The Carceral Network in Ireland: History, Agency and Resistance

This book examines the forms and practices of Irish confinement from the 19th century to present-day to explore the social and political failings of 20th and 21st century postcolonial Ireland. Building on an interdisciplinary conference held in the Crumlin Road Gaol, Belfast, the methodological approaches adopted across this book range from the historical and archival to the sociological, political, and literary. This edited collection touches on topics such as industrial schools, Magdalen laundries, struggles and resistance in prisons both North and South, Direct Provision, and the ways in which prison experiences have been represented in literature, cinema, and the arts.
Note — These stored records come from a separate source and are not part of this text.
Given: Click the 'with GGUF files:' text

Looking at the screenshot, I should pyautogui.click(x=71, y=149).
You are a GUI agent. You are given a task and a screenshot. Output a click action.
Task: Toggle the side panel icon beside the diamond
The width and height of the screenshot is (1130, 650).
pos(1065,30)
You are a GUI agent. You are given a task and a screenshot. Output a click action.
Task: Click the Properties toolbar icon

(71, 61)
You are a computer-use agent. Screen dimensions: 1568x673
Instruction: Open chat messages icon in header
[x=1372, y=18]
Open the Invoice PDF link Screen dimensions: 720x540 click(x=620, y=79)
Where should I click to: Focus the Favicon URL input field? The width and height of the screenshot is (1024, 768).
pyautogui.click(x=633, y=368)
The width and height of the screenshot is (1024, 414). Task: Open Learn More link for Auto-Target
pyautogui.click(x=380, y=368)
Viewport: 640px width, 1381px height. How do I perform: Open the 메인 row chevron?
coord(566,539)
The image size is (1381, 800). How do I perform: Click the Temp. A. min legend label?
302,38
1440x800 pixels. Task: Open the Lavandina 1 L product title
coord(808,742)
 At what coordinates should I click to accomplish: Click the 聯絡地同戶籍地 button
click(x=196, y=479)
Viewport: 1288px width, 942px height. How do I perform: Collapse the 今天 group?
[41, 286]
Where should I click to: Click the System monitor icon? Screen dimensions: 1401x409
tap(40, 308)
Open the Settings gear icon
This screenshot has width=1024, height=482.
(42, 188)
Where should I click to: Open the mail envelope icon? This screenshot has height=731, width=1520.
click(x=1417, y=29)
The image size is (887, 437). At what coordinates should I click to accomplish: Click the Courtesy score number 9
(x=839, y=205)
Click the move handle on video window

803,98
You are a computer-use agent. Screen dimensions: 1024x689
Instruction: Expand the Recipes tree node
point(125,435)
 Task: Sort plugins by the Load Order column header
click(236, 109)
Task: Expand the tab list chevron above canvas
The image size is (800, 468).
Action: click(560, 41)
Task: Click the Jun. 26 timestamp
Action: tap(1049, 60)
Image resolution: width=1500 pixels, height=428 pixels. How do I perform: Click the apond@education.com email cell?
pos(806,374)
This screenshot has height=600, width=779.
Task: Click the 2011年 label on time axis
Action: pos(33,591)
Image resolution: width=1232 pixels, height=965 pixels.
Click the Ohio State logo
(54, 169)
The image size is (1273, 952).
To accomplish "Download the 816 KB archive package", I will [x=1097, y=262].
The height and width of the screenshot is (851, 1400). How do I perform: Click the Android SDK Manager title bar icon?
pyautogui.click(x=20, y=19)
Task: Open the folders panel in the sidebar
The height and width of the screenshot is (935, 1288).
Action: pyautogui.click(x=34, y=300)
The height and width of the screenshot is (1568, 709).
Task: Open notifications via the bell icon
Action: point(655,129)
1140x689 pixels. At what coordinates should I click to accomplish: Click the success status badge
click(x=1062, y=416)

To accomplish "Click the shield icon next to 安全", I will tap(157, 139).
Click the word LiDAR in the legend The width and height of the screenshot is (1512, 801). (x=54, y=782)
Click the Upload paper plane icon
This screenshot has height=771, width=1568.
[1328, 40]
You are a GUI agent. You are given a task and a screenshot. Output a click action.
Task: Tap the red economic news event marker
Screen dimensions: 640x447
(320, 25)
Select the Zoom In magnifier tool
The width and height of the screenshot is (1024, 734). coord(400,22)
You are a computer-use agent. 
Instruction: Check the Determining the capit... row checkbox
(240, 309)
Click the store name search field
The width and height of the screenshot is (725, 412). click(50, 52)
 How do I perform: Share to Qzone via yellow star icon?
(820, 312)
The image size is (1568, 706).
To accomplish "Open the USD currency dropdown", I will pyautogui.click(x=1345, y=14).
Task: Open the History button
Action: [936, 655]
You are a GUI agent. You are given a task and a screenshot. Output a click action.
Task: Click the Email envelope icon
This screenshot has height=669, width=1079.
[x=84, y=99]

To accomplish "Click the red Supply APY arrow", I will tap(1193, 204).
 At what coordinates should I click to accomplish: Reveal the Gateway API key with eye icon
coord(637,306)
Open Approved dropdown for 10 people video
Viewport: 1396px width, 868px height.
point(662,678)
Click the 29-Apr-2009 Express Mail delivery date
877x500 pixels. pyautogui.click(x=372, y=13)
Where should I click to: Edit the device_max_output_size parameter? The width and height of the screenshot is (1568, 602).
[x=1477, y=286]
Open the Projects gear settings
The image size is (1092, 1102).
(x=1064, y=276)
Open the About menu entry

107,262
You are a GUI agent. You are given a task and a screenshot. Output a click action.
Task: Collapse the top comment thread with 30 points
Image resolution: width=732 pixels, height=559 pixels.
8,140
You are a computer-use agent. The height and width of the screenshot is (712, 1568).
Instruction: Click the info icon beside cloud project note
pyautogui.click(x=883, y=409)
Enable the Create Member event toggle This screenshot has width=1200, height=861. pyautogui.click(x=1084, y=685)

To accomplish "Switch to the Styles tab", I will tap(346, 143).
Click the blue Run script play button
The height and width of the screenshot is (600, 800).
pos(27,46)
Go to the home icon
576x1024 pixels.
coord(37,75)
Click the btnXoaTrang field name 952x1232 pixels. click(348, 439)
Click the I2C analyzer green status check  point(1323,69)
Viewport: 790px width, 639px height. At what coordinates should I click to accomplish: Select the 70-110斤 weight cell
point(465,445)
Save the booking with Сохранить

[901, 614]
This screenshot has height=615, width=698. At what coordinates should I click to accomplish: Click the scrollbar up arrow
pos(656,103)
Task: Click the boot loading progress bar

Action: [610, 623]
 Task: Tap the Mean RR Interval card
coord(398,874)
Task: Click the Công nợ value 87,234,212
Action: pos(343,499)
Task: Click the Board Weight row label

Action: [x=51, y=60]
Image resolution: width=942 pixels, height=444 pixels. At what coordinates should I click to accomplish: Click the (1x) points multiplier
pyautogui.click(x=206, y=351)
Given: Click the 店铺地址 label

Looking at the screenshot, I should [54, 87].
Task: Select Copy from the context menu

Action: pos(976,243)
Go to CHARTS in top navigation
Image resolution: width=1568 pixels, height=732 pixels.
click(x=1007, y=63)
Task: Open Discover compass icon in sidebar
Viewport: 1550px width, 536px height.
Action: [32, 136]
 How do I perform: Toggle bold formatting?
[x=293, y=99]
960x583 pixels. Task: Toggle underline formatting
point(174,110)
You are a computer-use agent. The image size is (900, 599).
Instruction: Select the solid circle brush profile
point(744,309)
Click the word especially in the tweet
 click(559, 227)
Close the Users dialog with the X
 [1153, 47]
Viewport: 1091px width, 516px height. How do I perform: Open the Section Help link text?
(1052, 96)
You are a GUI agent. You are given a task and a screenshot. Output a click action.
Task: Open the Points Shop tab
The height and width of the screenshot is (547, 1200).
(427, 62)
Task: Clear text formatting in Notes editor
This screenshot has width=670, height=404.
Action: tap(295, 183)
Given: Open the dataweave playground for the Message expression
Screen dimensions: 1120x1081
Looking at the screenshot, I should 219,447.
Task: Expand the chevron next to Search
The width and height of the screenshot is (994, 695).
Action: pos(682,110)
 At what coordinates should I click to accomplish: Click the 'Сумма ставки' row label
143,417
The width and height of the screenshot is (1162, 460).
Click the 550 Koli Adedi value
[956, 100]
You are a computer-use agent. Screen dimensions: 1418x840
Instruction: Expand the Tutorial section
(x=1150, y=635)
It sketches out an uncomfortable picture of the techniques for policing bodies deployed in Ireland for over a century. This innovative study seeks to establish a link between Ireland’s inhumane treatment of women and children, of prisoners, and of asylum seekers today, and to expose and pinpoint modes of resistance to these situations. 

Table of Contents:

1 Introduction: A Decolonial Approach to Ireland’s Protean Carceral Network (Fiona McCann, Université de Lille)

2 The Dublin Intermediate Prison System (Emilie Bertillot, Université de Lille)

3 Shifting Carceral Formations: A Genealogy of Penal (Re)construction in the North of Ireland (Ruari-Santiago McBride, University of Limerick)

4 Rehabilitating the Prison: The Evolution of Strategies for Dealing with Northern Ireland’s Carceral Heritages (Chris Hamill, Queen’s University Belfast)

5 The Prisoners’ Rights Organisation and Penal Reform in the Republic of Ireland (Cormac Behan, Technological University Dublin)

6 ‘A Virtually Self-Contained Community’: Unorthodox Containment and Prisoner Autonomy in the Maze/Long Kesh Compounds (Erin Hinson, Abbey Research)

7 Gusty Spence: Agent of Conflict, Creativity, and Change (Connal Parr, Northumbria University)

8 Mairéad Farrell in the Armagh Gaol (Katherine Side, Memorial University Newfoundland)

9 Stories from the Cells: The Role of the Maze and Long Kesh Prison in Peace Time Northern Ireland (Kate Keane, Prisons Memory Archive)

10 Acts of Survival and Resistance in Industrial and Reformatory Schools in Ireland in the Twentieth Century (Sinead Pembroke, Trinity College Dublin)

11 The Room Where Nothing Makes Sense: Historiophobic Space and the Aesthetics of Child Maltreatment (Mathew Staunton, ENSAD & Deirdre Forde, Archeology Oxford)

12 Incarceration, Disavowal and Ireland’s Prison Industrial Complex (Ronit Lentin, Trinity College Dublin)

Fiona McCann is Professor of Postcolonial Literature at the Université de Lille, France. She has published widely on contemporary Irish, South African, and Zimbabwean literature and she has a particular interest in writing by political prisoners in the English-speaking postcolonial world.